Instructions to follow.
Here are some records; return them all exactly.

--- Dataset records Enclosed Below ---

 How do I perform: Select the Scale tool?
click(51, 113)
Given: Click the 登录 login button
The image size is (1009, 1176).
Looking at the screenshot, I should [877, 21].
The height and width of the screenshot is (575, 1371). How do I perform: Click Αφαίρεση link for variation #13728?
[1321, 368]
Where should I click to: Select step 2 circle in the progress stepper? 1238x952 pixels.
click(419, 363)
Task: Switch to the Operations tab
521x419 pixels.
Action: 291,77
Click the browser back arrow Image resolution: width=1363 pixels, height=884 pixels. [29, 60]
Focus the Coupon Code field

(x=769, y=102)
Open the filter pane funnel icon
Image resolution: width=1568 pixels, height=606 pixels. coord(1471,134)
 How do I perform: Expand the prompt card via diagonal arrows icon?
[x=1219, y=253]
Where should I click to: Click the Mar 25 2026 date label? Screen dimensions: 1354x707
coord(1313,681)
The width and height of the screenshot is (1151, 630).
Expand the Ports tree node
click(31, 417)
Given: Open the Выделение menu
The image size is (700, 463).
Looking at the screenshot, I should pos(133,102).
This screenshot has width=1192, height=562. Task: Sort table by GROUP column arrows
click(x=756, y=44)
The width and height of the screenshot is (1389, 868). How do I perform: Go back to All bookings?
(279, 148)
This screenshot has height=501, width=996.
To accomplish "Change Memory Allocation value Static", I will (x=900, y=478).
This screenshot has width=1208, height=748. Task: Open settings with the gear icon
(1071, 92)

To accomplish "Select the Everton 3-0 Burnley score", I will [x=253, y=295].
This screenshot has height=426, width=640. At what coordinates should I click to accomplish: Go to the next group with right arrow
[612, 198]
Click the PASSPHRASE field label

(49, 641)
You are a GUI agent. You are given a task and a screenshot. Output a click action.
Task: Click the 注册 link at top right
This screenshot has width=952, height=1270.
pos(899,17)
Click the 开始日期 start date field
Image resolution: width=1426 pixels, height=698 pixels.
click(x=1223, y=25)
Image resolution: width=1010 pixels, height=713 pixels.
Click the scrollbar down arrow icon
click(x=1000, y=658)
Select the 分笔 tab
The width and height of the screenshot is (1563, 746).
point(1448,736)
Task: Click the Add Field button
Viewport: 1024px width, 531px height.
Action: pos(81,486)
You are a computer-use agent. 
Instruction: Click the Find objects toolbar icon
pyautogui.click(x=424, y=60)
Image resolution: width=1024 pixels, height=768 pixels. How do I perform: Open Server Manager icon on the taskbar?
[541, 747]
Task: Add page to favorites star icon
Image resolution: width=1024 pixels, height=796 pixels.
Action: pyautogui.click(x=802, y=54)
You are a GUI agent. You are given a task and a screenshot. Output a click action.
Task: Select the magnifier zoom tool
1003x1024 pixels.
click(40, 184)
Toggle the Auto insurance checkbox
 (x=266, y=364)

--- End of Enclosed Dataset records ---

The completed task.
 How do I perform: Select the Scale tool?
click(51, 113)
Given: Click the 登录 login button
The image size is (1009, 1176).
Looking at the screenshot, I should [877, 21].
The height and width of the screenshot is (575, 1371). How do I perform: Click Αφαίρεση link for variation #13728?
[1321, 368]
Where should I click to: Select step 2 circle in the progress stepper? 1238x952 pixels.
click(419, 363)
Task: Switch to the Operations tab
521x419 pixels.
Action: 291,77
Click the browser back arrow Image resolution: width=1363 pixels, height=884 pixels. [29, 60]
Focus the Coupon Code field

(x=769, y=102)
Open the filter pane funnel icon
Image resolution: width=1568 pixels, height=606 pixels. coord(1471,134)
 How do I perform: Expand the prompt card via diagonal arrows icon?
[x=1219, y=253]
Where should I click to: Click the Mar 25 2026 date label? Screen dimensions: 1354x707
coord(1313,681)
The width and height of the screenshot is (1151, 630).
Expand the Ports tree node
click(31, 417)
Given: Open the Выделение menu
The image size is (700, 463).
Looking at the screenshot, I should pos(133,102).
This screenshot has width=1192, height=562. Task: Sort table by GROUP column arrows
click(x=756, y=44)
The width and height of the screenshot is (1389, 868). How do I perform: Go back to All bookings?
(279, 148)
This screenshot has height=501, width=996.
To accomplish "Change Memory Allocation value Static", I will (x=900, y=478).
This screenshot has width=1208, height=748. Task: Open settings with the gear icon
(1071, 92)

To accomplish "Select the Everton 3-0 Burnley score", I will [x=253, y=295].
This screenshot has height=426, width=640. At what coordinates should I click to accomplish: Go to the next group with right arrow
[612, 198]
Click the PASSPHRASE field label

(49, 641)
You are a GUI agent. You are given a task and a screenshot. Output a click action.
Task: Click the 注册 link at top right
This screenshot has width=952, height=1270.
pos(899,17)
Click the 开始日期 start date field
Image resolution: width=1426 pixels, height=698 pixels.
click(x=1223, y=25)
Image resolution: width=1010 pixels, height=713 pixels.
Click the scrollbar down arrow icon
click(x=1000, y=658)
Select the 分笔 tab
The width and height of the screenshot is (1563, 746).
point(1448,736)
Task: Click the Add Field button
Viewport: 1024px width, 531px height.
Action: pos(81,486)
You are a computer-use agent. 
Instruction: Click the Find objects toolbar icon
pyautogui.click(x=424, y=60)
Image resolution: width=1024 pixels, height=768 pixels. How do I perform: Open Server Manager icon on the taskbar?
[541, 747]
Task: Add page to favorites star icon
Image resolution: width=1024 pixels, height=796 pixels.
Action: pyautogui.click(x=802, y=54)
You are a GUI agent. You are given a task and a screenshot. Output a click action.
Task: Select the magnifier zoom tool
1003x1024 pixels.
click(40, 184)
Toggle the Auto insurance checkbox
 (x=266, y=364)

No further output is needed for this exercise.